La madre di Michan mi guardò e sorrise: aveva da sempre avuto un occhio di riguardo per me e Labhraidh, migliori amici di suo figlio da ormai quattordici anni, anche perché bazzicavamo per casa sua un giorno sì e uno no. Ormai quella donna sapeva che io non mangiavo nessun tipo di verdura cotta e che il mio amico non toccava il pesce da anni, sapeva che io non indossavo mai la tuta e che d'inverno per dormire mettevo le calze, sapeva persino che Labhraidh aveva un tatuaggio alla base della schiena, solitamente nascosto dai jeans. Tutto questo perché passavamo moltissimo tempo a casa sua, tanto che, se avessi cercato in un armadietto del bagno della camera di Michan, avrei potuto trovare due spazzolini nuovi, uno rosso con scritto "Rowan" e uno verde con scritto "Labhraidh".

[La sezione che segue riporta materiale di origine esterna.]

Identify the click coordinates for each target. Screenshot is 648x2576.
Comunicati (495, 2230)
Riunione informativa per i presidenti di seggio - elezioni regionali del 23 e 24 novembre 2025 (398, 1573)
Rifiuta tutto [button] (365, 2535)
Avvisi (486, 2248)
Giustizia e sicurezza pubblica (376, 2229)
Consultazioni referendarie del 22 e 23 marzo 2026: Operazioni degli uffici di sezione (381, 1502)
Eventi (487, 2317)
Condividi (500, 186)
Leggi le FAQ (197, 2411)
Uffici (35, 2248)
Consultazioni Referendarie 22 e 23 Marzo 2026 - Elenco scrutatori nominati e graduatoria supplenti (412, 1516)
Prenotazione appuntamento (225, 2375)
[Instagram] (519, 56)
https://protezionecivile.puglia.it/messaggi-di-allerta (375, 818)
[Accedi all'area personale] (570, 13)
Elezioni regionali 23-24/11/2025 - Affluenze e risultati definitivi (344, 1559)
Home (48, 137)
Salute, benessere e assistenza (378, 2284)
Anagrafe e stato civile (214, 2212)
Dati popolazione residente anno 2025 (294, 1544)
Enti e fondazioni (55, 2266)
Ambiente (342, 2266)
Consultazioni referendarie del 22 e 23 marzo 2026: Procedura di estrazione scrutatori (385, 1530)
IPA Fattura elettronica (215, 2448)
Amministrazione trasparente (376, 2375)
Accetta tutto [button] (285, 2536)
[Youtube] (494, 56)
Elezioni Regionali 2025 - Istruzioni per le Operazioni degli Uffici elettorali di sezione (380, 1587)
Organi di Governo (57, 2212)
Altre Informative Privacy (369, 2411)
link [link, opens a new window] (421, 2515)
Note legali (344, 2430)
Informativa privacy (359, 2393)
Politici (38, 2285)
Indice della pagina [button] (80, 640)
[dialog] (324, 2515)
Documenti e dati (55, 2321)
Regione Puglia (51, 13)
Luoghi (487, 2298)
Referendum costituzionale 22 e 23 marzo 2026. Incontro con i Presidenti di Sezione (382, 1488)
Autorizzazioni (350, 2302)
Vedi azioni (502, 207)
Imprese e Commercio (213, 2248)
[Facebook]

«Com'è stato il vostro Mabon?» ci chiese allora Chlea, sedendosi sul letto e poggiando una mano sulla gamba di Labhraidh, coperta dal lenzuolo.

«Credo bello» rispose Michan, alzandosi dalla poltrona verde e barcollando fino al bagno.

«Fatti in là, Row» mi disse, chinandosi sul lavandino e lasciandomi lì a fissare la sua schiena nuda, con ancora lo spazzolino in mano e la schiuma del dentifricio in bocca.

«Ma c'ero io...» tentai di borbottare, anche se tutto quello che mi uscì fu un "Ma scero io".

«Ve la sentite di andare a scuola?» chiese Chlea, intuendo subito che il suo amato figliolo e i suoi migliori amici avevano passato una notte brava a base di alcool.

«Io sto piuttosto bene...» cominciò Labhraidh. «...Devi chiedere a quei due in bagno» aggiunse poi, alzandosi dal letto e cercando una maglietta da mettere nell'armadio di Michan.

«Io sto bene!» strillai, spruzzandomi dell'acqua in faccia per svegliarmi.

«Io anche, per quanto la voglia che abbia di andare a scuola sia sotto il pavimento» commentò Michan, burbero com'era sempre alla mattina presto.